Другая категория младших дружинников, детские – это совсем не обязательно юные безусые воины. Емкую характеристику им дал И. Я. Фроянов: «Если отрокам приходилось выступать в роли заурядных домашних слуг князя, то детские, насколько явствует из источников, службы по княжескому дому не несли. Больше того, некоторые детские сами даже имели собственные дома, чего не скажешь об отроках. О наличии домов у детских говорит владимирский летописец, повествуя о волнениях, последовавших за убийством Андрея Боголюбского: “И много зла сотворися в волости его, посадник его и тиунов его домы пограбиша, а самих и избиша, детские и мечники избиша, а домы их пограбиша”. Сближаясь в области военной, детские и отроки заметно расходились в сфере общественной деятельности. Дальше элементарного участия в суде с вытекающим отсюда правом сбора судебных пошлин отроки не пошли. Детские же порой занимали высшие правительственные должности, получая “посадничества”. Старый наш знакомый владимирский летописец рассказывает: “Седящема Ростислаивичема в княженьи земля Ростовскыя и раздаяла бяста по городам посадничество Русьскым дедьцким”. Столь широкие общественные возможности детских выдают в них людей свободных. Быть может, значительную их часть составляли дети знати, в частности боярства, хотя это, конечно, только догадка»[72].
Если схематически представить структуру древнерусской дружины, то она будет выглядеть следующим образом.
князь
бояре
детские
отроки
Каким образом формировалось сообщество «мужей крови», способных малым числом биться против многократно превосходящего по численности врага? Вопрос этот в науке до сих пор является предметом жарких споров.

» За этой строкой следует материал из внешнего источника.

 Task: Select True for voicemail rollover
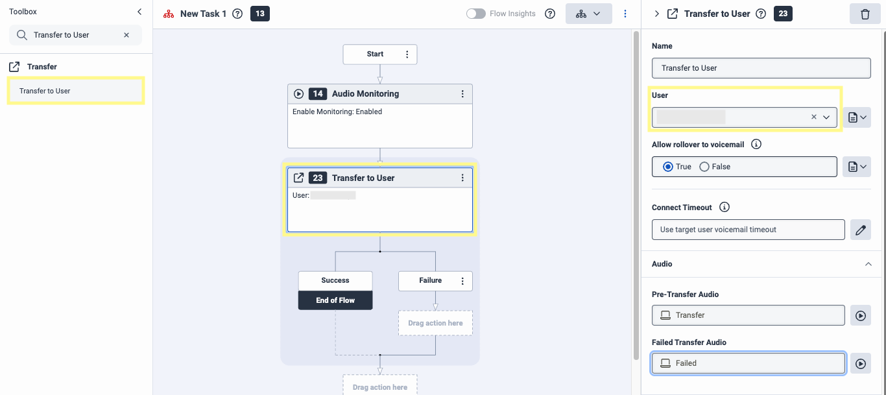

Следует отметить, что на Руси, точно так же как в Западной Европе, аристократия не могла похвастаться особенно длинными родословными. По выражению знаменитого французского историка М. Блока, «истории господствующих семейств в первый период феодализма если и поражают чем-то, то только краткостью своих генеалогий». Ни потомков римских патрициев, ни германских вождей среди европейских феодалов нет. «О каком бы семействе ни зашла речь, 800 год кажется непреодолимой преградой, за ним простирается тьма». Тот же барьер отсекает и древнюю историю русских фамилий. Самым старинным родом, несомненно, являются Рюриковичи, сведения о которых начинаются, как известно, с 862 г.

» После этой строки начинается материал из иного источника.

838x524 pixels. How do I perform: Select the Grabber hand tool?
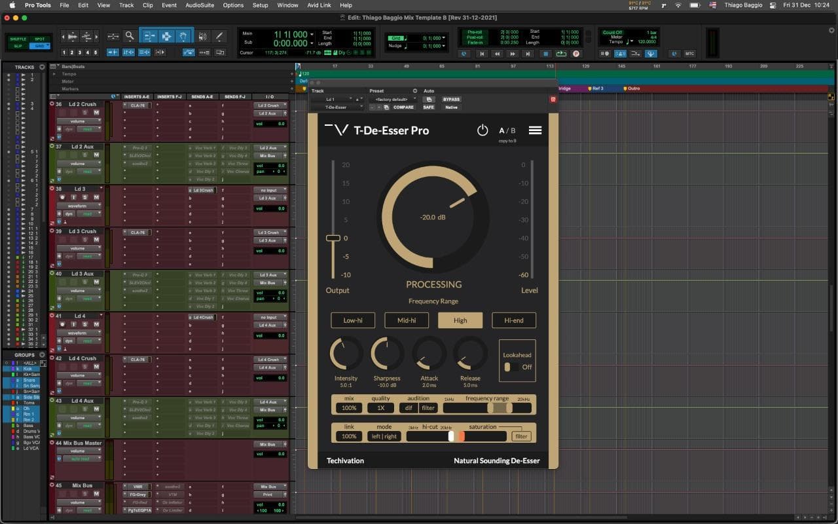click(x=184, y=36)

Среди княжеского окружения генеалогические ряды короче. Ничего не известно ни о потомках племенных князей и старейшин, ни о потомках пришедших с Рюриком скандинавов. И если исчезновение первых может быть объяснено их поголовным истреблением в ходе распространения власти варяжской династии (примером тому может служить судьба древлянского князя Мала), то молчание источников о боярских и дружинных родословных, скорее всего, имеет причиной их не особенно аристократическое происхождение. Вероятно, бо́льшая часть их происходила (как и в Западной Европе) от простых дружинников, а те, в свою очередь, из свободных общинников, высокое положение которых было не наследственным, а лично заработанным, выслуженным, добытым благодаря счастливому случаю и собственному мужеству. Социальная мобильность в обществе с неустоявшейся социальной структурой была высока. Стратификация еще не сложилась. Верхние и нижние слои постоянно перемешивались. Потомок рядового дружинника мог стать боярином, а потомок древних славянских старейшин, попав в плен, мог дать начало рабскому роду, потомков которого очень быстро заставляли забыть о великом прошлом. Помнить о предках было не всегда выгодно: генеалогические счеты забывались либо намеренно замалчивались. С тем бо́льшим пиететом относился человек раннего средневековья к тем, кто такие счеты мог представить без зазрения. Но если и не мог – беда была небольшая. Можно ли представить себе какого-нибудь изнеженного потомка знати в суровой обстановке Святославовых походов? Поэтому на начальном этапе в дружину верстали исключительно по личным качествам: воинскому умению, силе и мужеству.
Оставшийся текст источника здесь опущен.